OpenAI has already published multiple safety-oriented research projects with their new reasoning models in Deliberative Alignment: Reasoning Enables Safer Language Models and Trading Inference-Time Compute for Adversarial Robustness. These papers show their new methods can be translated to various safety domains, i.e. model safety policies and jailbreaking.
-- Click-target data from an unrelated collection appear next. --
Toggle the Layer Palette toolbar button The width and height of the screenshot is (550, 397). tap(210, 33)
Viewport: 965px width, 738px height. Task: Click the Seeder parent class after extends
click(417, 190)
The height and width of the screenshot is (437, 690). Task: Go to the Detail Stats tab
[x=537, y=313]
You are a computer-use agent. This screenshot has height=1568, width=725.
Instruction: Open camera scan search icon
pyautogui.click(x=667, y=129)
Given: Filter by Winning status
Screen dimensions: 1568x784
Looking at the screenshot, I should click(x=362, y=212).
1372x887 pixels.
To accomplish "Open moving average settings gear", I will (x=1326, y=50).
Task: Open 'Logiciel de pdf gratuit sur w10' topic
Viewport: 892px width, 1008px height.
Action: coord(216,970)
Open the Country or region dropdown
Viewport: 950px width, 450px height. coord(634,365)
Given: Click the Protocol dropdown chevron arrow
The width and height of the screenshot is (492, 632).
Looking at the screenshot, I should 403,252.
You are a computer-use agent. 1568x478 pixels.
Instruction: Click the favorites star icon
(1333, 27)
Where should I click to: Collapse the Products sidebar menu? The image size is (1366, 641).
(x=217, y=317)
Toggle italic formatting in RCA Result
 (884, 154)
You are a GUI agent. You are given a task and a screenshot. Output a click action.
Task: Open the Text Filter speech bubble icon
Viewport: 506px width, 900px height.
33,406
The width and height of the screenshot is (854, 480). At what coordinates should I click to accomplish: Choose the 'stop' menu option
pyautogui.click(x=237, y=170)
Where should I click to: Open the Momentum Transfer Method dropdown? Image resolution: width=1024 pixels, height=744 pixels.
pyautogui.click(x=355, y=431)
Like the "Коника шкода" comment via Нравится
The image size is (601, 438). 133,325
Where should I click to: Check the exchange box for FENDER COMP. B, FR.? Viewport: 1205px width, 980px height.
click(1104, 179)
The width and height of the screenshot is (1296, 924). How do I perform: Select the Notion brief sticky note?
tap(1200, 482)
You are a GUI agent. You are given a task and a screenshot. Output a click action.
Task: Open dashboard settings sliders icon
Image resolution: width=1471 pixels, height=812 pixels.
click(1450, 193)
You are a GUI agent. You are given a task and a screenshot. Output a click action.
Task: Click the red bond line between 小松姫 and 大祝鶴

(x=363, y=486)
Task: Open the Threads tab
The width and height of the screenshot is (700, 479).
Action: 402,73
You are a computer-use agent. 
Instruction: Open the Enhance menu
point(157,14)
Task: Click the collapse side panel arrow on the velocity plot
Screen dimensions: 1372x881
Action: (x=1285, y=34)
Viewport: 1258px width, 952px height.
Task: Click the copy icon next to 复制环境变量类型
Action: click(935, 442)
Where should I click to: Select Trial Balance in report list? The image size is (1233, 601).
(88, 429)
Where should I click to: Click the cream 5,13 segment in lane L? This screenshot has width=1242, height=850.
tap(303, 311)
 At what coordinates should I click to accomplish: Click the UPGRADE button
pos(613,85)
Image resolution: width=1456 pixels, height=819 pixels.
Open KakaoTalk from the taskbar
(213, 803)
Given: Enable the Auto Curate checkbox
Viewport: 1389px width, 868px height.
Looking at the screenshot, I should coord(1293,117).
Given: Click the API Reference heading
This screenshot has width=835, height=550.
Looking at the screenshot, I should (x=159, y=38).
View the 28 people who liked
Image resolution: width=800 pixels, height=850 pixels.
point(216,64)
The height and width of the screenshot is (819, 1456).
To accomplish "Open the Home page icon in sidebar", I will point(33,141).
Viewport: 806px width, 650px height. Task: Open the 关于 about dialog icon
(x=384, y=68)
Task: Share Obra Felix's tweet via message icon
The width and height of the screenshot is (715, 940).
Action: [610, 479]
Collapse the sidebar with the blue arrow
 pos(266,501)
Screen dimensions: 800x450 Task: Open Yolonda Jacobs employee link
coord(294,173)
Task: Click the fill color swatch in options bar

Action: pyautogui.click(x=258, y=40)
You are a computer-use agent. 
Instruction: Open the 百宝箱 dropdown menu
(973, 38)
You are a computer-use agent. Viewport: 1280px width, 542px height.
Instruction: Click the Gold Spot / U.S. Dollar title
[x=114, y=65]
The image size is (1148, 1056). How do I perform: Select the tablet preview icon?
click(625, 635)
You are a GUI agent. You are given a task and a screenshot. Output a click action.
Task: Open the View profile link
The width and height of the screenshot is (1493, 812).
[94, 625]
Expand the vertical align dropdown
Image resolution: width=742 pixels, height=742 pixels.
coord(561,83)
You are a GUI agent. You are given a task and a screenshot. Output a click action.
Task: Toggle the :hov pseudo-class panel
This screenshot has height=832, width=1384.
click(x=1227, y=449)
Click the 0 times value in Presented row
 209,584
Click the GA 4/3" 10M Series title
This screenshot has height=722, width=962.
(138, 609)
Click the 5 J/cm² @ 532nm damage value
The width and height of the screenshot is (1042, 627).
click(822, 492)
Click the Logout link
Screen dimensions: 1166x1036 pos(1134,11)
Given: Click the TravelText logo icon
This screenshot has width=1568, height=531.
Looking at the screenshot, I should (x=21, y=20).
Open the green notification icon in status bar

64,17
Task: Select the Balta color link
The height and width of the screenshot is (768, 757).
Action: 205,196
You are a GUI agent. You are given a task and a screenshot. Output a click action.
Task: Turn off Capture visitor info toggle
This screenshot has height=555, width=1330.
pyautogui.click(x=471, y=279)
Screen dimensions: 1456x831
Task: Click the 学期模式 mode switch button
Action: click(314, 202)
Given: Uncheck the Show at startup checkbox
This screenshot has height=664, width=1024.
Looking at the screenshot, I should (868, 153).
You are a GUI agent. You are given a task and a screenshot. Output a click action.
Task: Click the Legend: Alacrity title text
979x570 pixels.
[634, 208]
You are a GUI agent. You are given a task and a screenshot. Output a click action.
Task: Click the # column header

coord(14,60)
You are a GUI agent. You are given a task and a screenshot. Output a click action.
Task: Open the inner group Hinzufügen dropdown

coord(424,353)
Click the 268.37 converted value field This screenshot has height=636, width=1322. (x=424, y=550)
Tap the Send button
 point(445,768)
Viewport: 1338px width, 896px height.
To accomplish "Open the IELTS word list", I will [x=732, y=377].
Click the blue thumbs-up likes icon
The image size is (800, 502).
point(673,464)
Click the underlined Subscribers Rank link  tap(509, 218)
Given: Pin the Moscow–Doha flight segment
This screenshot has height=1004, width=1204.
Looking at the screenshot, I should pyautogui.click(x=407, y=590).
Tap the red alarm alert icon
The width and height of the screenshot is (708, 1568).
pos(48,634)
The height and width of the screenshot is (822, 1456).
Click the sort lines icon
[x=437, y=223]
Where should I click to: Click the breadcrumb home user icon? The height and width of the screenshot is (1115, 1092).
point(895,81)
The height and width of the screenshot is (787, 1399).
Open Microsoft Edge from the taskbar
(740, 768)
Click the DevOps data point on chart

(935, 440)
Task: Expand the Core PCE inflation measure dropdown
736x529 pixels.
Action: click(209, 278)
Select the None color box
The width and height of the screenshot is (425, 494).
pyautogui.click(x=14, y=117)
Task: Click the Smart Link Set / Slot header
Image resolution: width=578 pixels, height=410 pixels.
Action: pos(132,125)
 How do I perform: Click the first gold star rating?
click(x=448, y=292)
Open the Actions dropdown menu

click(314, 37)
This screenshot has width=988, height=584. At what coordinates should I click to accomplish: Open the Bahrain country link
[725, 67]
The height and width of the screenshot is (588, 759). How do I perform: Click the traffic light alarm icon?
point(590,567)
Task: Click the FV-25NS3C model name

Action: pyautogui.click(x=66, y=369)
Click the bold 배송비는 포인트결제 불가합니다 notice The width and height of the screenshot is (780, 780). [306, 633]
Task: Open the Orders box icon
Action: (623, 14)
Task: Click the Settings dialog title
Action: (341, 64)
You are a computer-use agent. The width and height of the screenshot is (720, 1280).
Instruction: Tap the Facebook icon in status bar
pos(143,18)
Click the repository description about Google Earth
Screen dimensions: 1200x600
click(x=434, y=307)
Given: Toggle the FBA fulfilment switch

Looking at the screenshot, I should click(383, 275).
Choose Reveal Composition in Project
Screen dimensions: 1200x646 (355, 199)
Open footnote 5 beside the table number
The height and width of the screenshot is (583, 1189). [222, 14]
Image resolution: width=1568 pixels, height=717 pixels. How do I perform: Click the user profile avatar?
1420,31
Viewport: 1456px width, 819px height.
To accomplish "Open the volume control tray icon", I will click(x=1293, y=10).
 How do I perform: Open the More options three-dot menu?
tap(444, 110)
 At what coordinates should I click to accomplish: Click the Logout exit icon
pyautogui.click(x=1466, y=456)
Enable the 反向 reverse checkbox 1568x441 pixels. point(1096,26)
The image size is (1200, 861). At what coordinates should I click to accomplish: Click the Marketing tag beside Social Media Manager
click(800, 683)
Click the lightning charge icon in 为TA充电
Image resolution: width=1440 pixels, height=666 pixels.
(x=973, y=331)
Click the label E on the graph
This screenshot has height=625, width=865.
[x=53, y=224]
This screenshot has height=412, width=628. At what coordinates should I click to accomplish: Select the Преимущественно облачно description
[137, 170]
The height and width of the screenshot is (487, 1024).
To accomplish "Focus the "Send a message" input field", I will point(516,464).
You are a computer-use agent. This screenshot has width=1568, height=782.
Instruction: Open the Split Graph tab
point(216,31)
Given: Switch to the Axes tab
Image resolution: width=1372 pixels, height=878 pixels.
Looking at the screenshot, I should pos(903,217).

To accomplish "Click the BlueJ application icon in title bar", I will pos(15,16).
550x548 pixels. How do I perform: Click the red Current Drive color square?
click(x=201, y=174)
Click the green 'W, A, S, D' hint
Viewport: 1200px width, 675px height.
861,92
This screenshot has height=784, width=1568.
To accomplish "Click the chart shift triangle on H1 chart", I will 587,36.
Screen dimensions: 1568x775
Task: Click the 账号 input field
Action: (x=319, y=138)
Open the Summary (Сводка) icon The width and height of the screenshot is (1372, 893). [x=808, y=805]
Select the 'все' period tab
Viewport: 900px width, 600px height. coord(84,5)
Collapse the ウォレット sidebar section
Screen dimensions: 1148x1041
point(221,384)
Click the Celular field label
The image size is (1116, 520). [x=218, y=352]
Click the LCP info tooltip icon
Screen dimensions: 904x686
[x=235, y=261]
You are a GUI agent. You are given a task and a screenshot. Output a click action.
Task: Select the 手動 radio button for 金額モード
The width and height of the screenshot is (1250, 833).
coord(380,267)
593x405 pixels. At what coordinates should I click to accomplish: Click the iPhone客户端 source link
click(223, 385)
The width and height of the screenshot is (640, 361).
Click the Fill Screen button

The deliberative alignment paper shows them integrating a softer reward signal into the reasoning training — having a language model check how the safety policies apply to outputs.

OpenAI已经在审议方面发表了多个面向安全的研究项目，其新的推理模型：推理使更安全的语言模型和交易推理时间计算以实现对抗性鲁棒性。这些论文表明，他们的新方法可以转化为各种安全域，即模型安全政策和越狱。审议对准文件显示他们将较软的奖励信号整合到推理培训中 - 具有语言模型检查安全策略如何适用于输出。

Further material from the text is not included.